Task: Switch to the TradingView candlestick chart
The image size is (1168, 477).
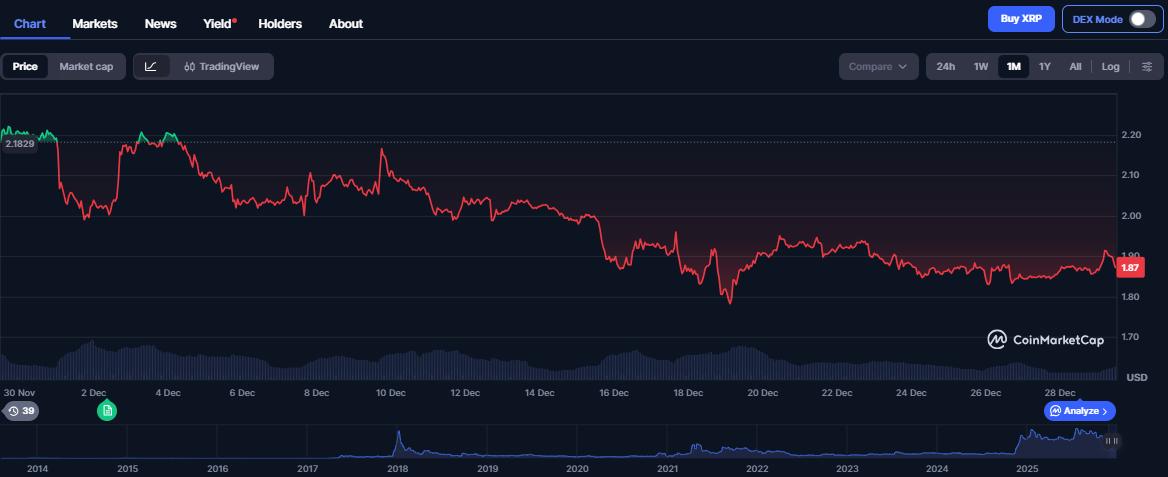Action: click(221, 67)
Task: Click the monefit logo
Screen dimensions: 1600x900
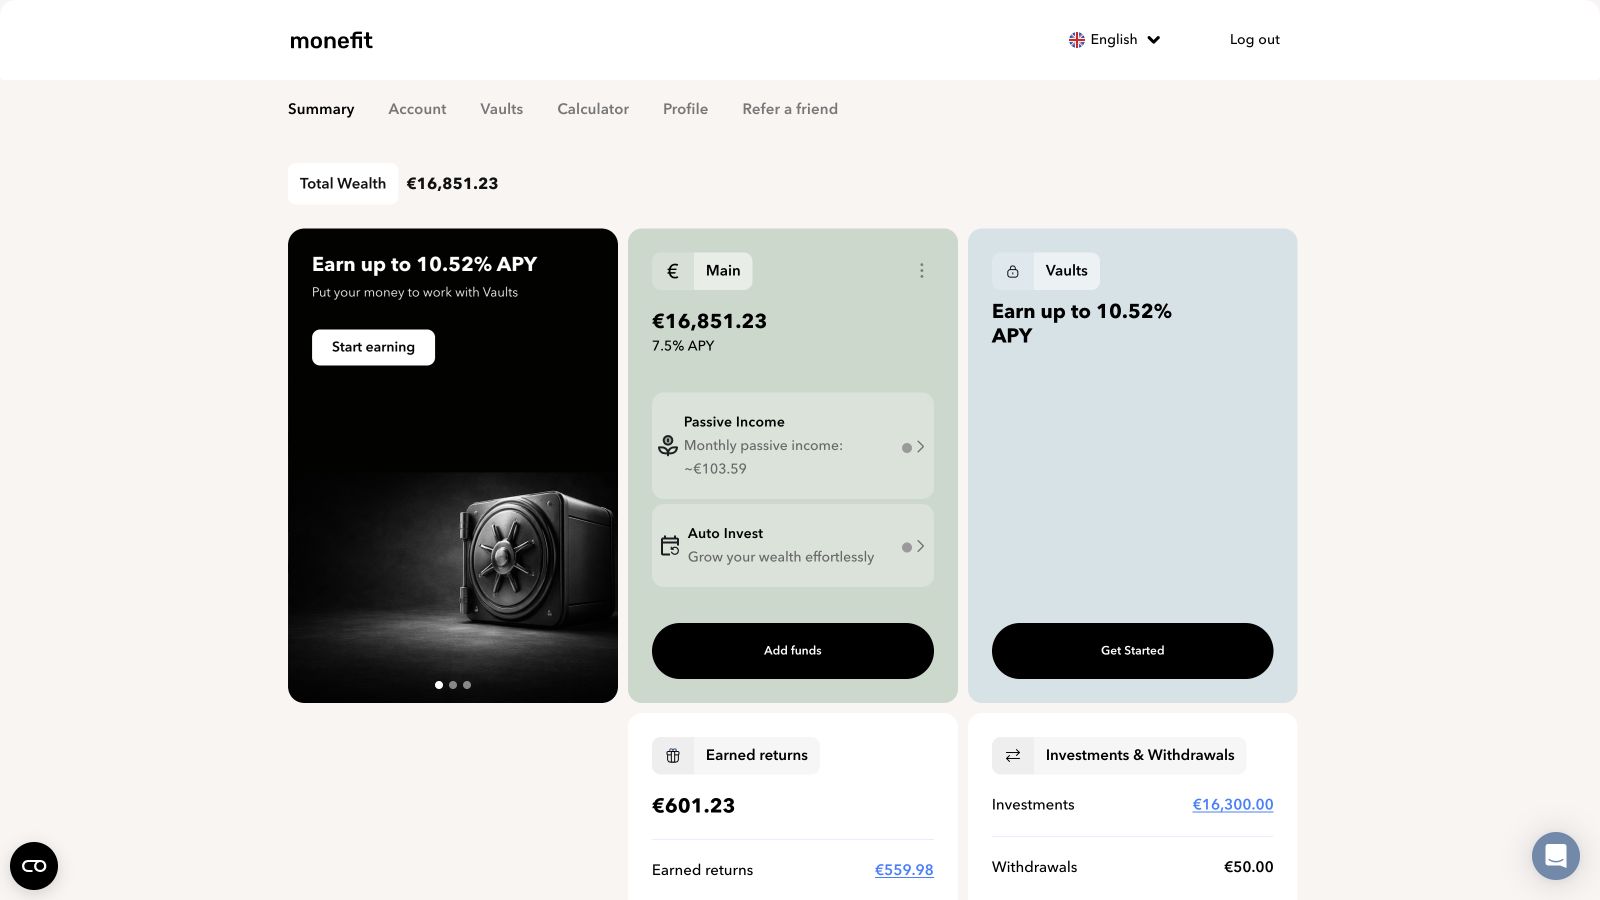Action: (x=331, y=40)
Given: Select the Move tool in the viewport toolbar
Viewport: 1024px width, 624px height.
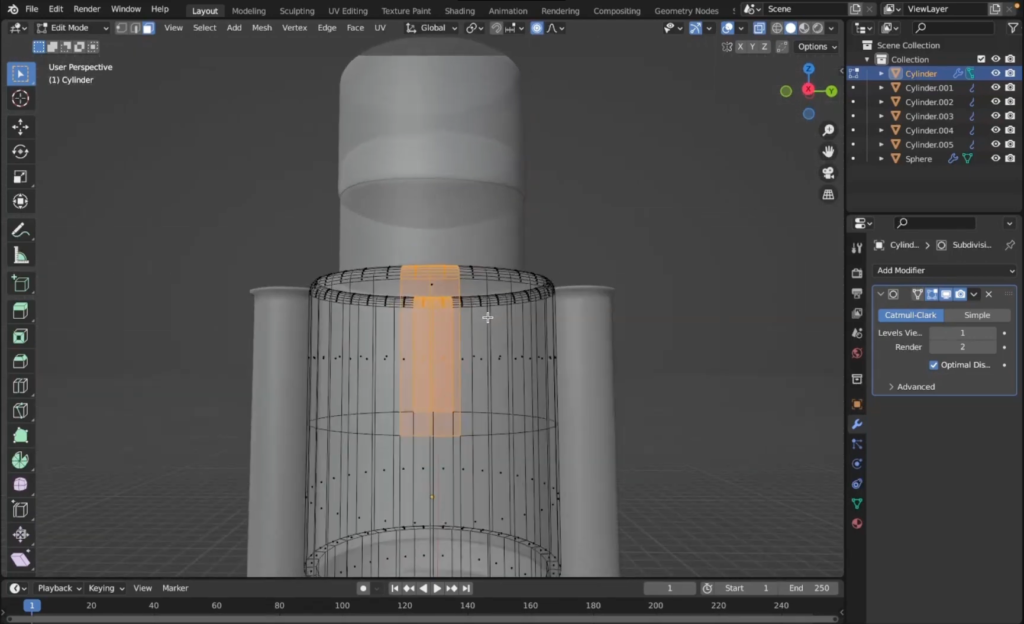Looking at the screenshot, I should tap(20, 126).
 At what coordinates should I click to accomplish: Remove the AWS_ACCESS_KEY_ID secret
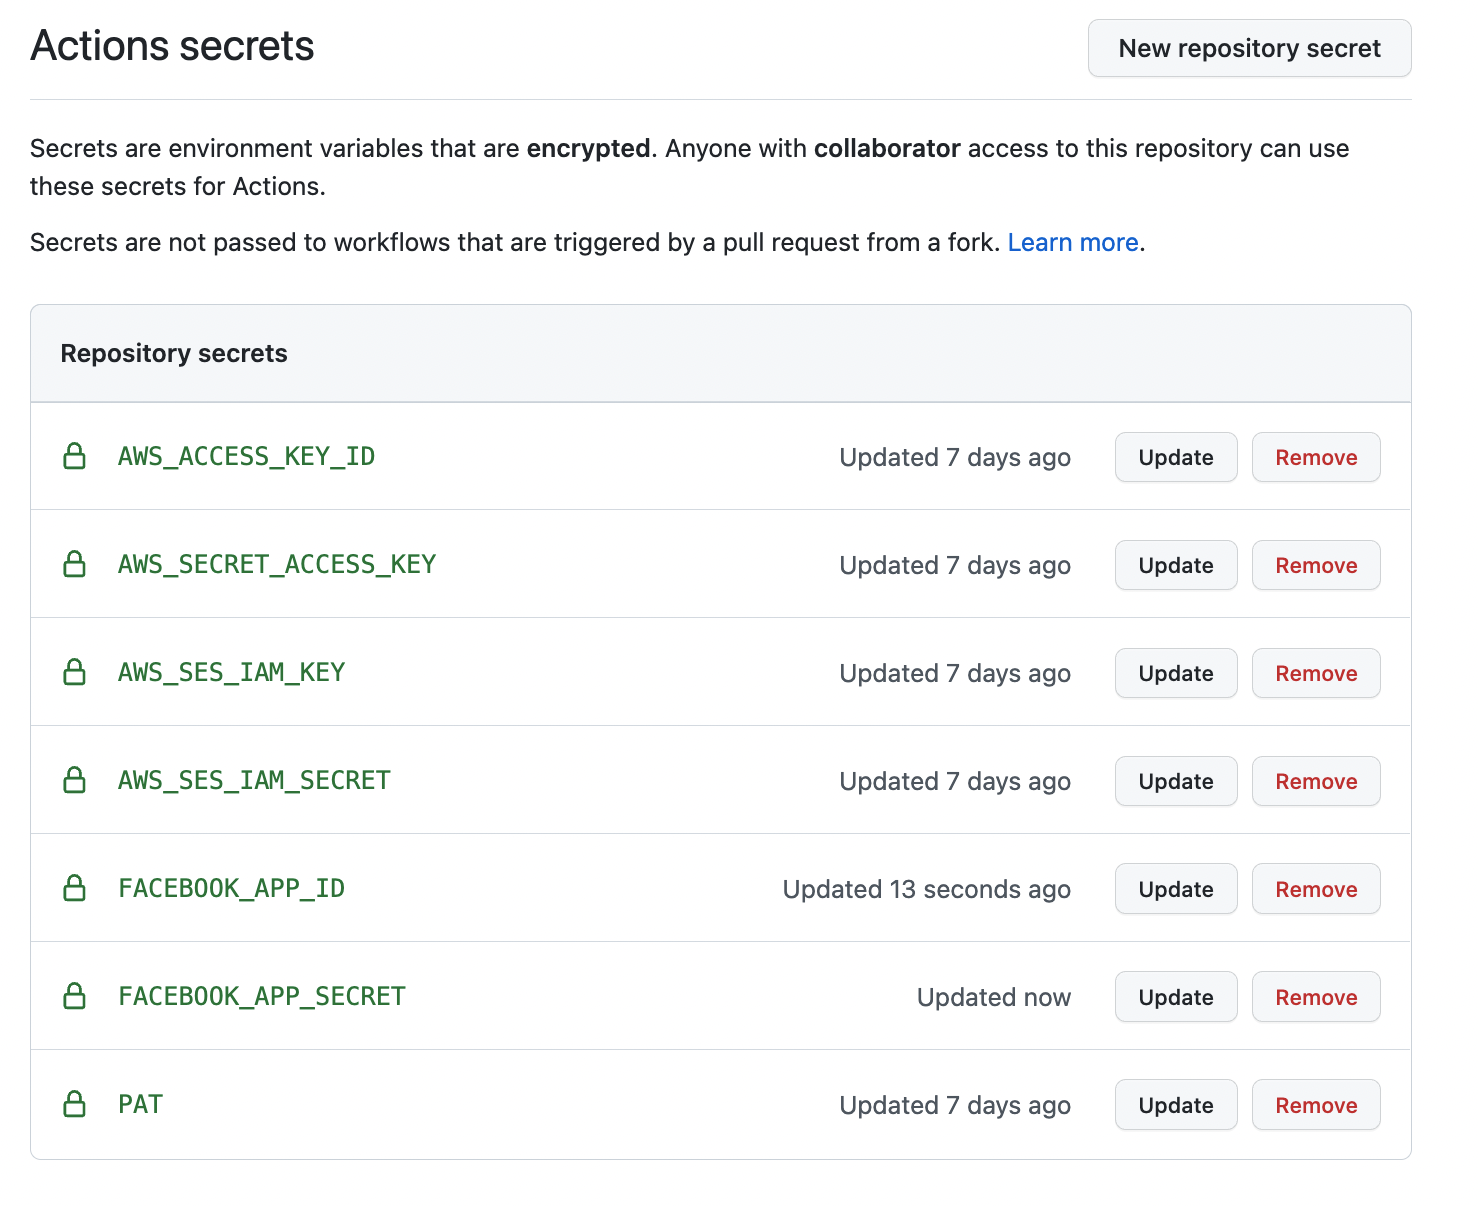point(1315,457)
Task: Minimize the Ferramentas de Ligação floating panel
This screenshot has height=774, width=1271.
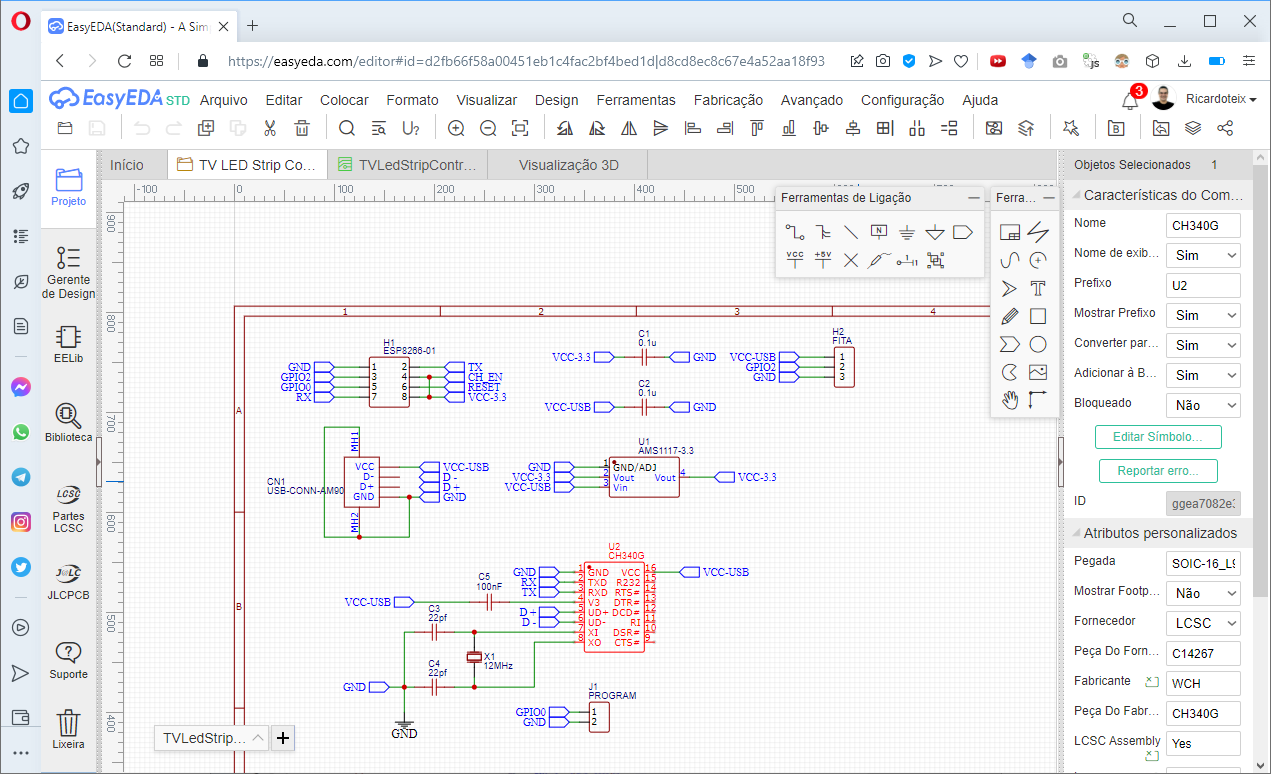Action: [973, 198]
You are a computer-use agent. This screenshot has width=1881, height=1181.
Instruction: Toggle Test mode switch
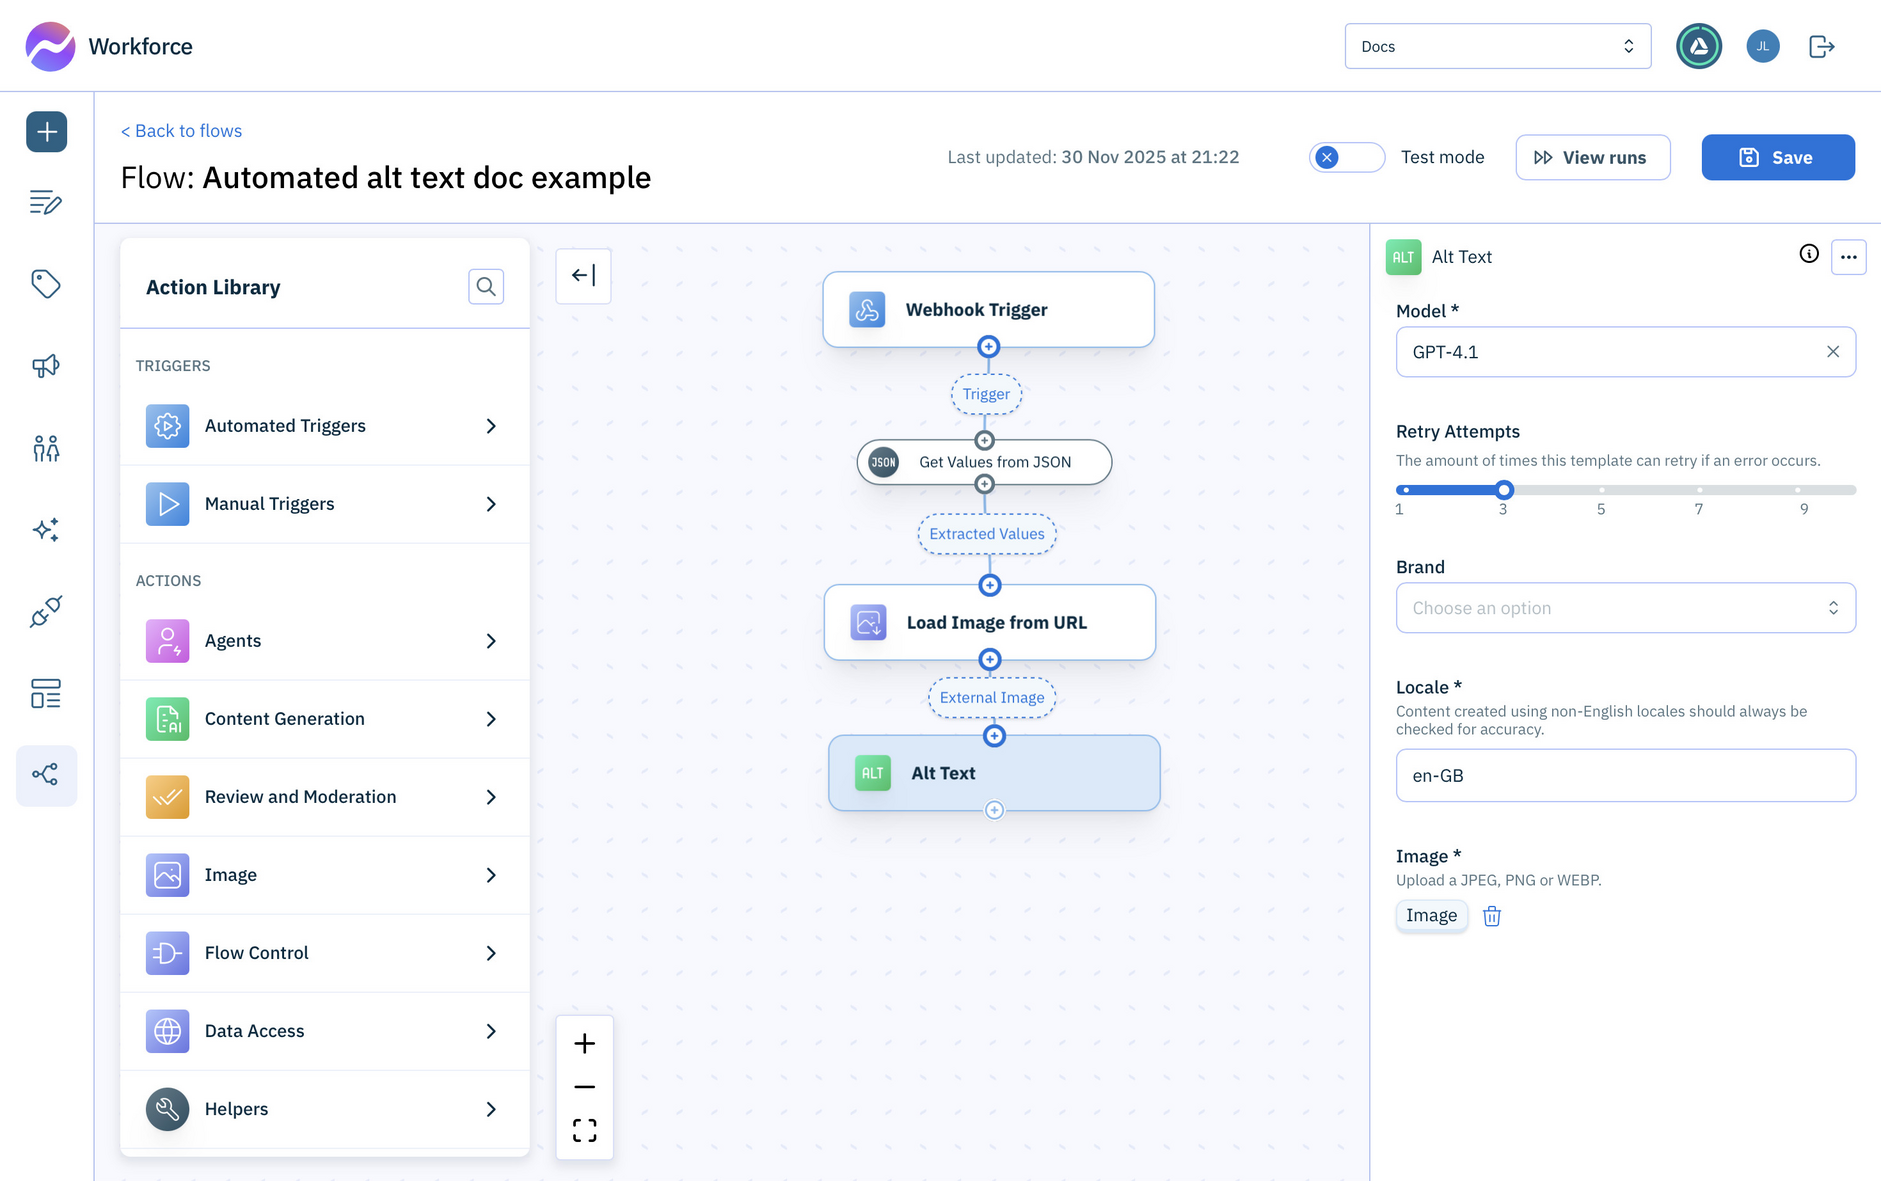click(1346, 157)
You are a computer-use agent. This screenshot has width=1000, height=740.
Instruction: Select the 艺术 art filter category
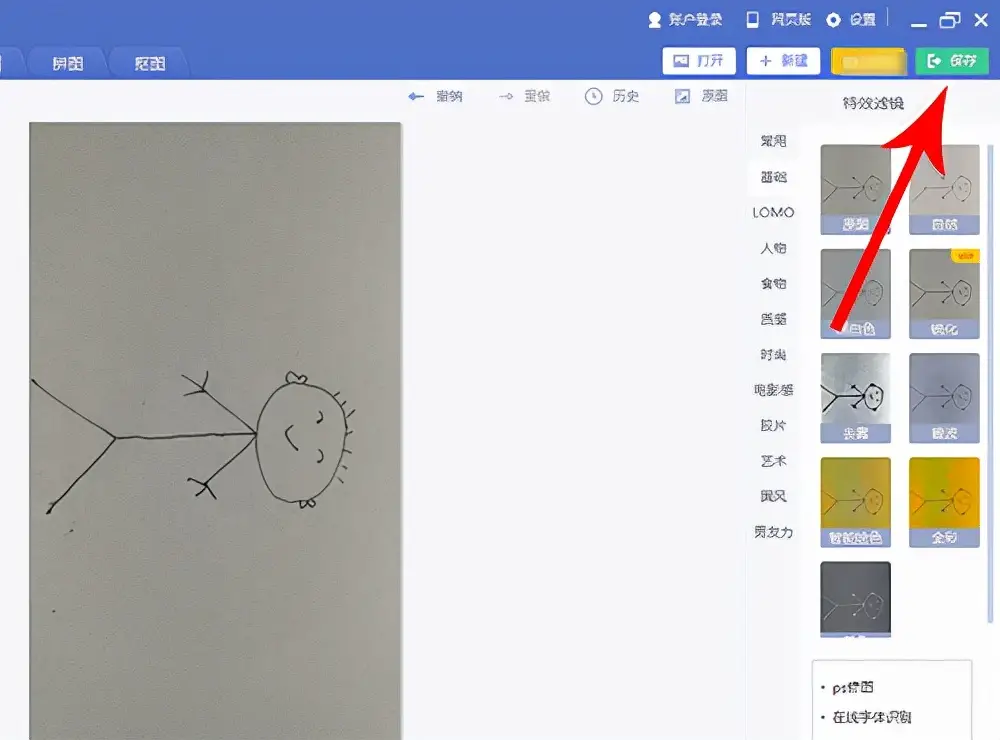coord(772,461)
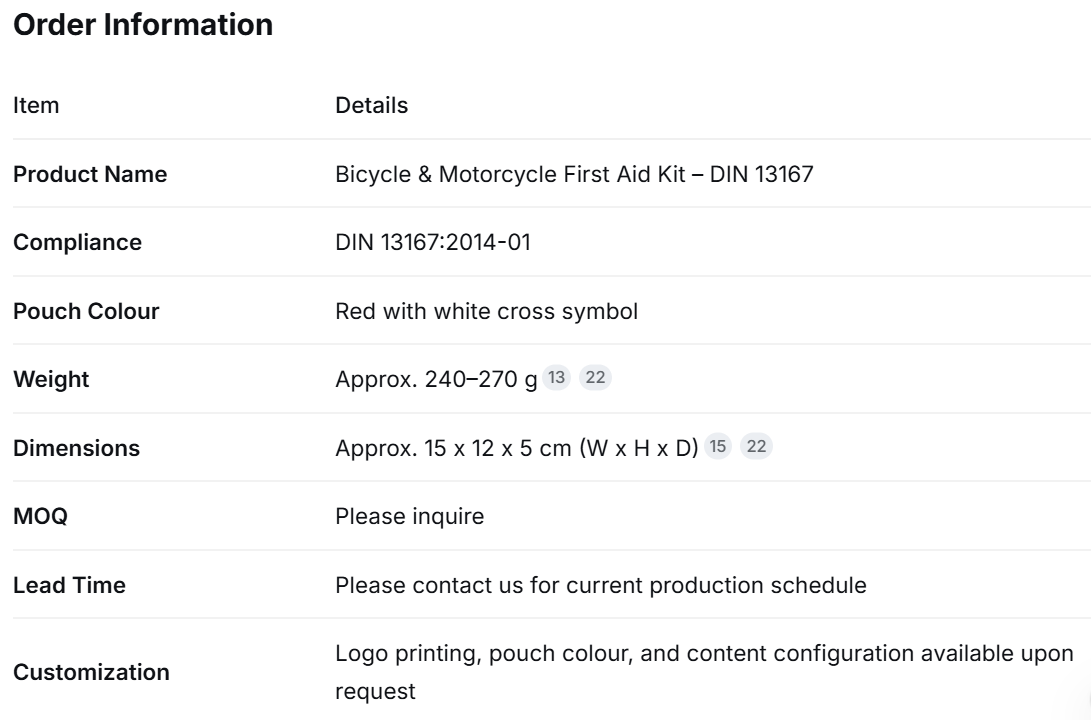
***
■ What you are asked to do:
Scan the listing above for the word "Task" and show each line where it is found.

■ Answer for this exercise:
Task: Switch to the TradingView candlestick chart
Task: Click the monefit logo
Task: Minimize the Ferramentas de Ligação floating panel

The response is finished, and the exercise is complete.